The Crucible (1996)
7/10
excellent adaptation for the screen
20 April 2003
There is nothing I like better than a good play for the stage, even when it is on screen. This is the second time I have been able to see this worthy conversion of Arthur Miller's classic play adapted to the screen. Nicholas Hytner certainly earnt his wages; and all the cast should have received a good pay-rise. Convincing scene-setting in Massachussets at the end of the 17th Century with heavy wood-framed farm buildings and typical North European immigrant peasants' clothing, all beautifully filmed. Arthur Miller himself collaborated on the script, allowing certain poetic licence in modernising some of the speech forms, which, in the original play – written around 1952-1953 – reflected speech patterns of the times.

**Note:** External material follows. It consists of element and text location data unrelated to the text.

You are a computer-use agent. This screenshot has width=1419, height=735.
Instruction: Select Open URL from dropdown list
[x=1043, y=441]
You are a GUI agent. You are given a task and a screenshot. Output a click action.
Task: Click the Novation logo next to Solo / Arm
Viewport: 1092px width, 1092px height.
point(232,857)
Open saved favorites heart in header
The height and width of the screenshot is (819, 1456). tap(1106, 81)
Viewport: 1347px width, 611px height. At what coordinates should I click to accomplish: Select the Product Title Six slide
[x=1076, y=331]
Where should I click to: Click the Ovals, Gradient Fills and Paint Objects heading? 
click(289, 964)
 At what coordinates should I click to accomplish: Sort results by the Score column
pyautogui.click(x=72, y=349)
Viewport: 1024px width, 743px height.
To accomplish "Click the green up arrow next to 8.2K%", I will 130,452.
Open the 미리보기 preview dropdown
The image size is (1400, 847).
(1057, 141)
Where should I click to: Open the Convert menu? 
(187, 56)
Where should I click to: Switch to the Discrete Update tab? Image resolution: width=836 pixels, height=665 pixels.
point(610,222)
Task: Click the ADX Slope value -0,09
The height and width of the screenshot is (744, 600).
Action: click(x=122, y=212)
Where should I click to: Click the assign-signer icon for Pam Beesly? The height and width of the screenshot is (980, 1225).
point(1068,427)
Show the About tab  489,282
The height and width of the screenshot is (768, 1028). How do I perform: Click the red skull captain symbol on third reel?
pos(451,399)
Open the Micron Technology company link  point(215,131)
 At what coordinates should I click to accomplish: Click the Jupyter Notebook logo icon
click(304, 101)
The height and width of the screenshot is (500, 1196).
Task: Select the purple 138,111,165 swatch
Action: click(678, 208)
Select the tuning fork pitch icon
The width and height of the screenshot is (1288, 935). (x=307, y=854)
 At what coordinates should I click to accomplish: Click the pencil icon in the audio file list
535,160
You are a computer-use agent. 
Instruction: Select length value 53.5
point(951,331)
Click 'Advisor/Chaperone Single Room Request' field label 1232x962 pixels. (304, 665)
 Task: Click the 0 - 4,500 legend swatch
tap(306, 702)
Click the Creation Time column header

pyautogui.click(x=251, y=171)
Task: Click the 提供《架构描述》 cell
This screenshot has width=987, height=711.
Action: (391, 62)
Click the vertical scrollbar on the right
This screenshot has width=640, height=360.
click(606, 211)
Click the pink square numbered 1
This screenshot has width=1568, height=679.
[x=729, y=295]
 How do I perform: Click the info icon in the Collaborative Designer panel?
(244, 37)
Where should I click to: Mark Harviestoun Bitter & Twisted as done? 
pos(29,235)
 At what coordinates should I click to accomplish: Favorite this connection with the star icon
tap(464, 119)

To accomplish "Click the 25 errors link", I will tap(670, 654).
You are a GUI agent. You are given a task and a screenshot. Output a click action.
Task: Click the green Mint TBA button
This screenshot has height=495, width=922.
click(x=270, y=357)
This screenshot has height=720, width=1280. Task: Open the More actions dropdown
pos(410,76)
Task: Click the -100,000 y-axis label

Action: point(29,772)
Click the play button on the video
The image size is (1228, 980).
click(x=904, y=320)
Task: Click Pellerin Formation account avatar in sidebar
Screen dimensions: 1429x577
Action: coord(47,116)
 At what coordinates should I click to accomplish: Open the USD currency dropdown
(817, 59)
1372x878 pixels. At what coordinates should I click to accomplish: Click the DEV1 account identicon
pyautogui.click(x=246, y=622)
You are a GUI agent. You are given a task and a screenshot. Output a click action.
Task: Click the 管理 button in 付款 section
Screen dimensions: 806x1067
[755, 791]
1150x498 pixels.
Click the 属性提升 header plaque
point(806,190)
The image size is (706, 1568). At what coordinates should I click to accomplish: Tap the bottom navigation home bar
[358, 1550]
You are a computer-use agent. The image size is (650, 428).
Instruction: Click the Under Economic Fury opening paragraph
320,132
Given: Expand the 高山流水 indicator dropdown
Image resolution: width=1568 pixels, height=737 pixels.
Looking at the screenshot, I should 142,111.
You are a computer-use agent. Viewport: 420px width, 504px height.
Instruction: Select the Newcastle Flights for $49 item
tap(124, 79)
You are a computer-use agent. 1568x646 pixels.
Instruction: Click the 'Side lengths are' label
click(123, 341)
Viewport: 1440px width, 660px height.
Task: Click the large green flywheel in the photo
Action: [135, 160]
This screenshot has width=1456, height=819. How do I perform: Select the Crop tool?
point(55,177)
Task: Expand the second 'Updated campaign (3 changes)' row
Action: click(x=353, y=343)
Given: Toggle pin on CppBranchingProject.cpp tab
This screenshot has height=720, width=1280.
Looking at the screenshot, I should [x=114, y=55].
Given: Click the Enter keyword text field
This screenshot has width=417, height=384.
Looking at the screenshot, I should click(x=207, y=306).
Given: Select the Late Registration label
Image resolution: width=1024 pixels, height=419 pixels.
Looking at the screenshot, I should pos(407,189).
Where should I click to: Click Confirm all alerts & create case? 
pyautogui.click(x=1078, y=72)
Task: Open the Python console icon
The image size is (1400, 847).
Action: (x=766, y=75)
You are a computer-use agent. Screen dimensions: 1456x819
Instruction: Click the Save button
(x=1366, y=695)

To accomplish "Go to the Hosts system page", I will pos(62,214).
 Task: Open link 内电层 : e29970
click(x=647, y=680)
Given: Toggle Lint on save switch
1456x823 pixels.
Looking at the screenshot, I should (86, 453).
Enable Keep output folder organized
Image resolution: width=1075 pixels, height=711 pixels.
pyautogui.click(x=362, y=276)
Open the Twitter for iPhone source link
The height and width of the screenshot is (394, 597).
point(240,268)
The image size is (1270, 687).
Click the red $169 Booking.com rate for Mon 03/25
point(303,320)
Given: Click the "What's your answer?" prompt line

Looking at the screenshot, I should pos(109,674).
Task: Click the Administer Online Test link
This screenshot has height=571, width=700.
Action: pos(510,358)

I blow the dust off my 1973 Penguin copy of the play, and can follow some of the scenes almost verbatim. Thus the effect is dramaturgical rather than cinematographic, a little like Branaghan doing his versions of Shakespeare. A pleasing result indeed. Highly recommended for conoisseurs of fine acting in the classic sense. Neither of the two leading actors – Daniel Day-Lewis and Winona Ryder – will let you down.

The Salem Witches have been the cause of a few forays by writers, historians and so on: really the whole affair seems to typicalize people's appetites for forming psychosis-like manias, often on the grounds of nothing very concrete. I mean to say, the devil exists in the minds of those who invent it; the same cause as the `reds under the beds' phobia of the 1960s and 1970s, today transformed into `Islam Terror' around every corner. The clothing is different, but the mentality producing the phobias is not.

`The Crucible' in this excellent adaptation make this poignantly clear. My vote is slightly higher than the present IMDb average.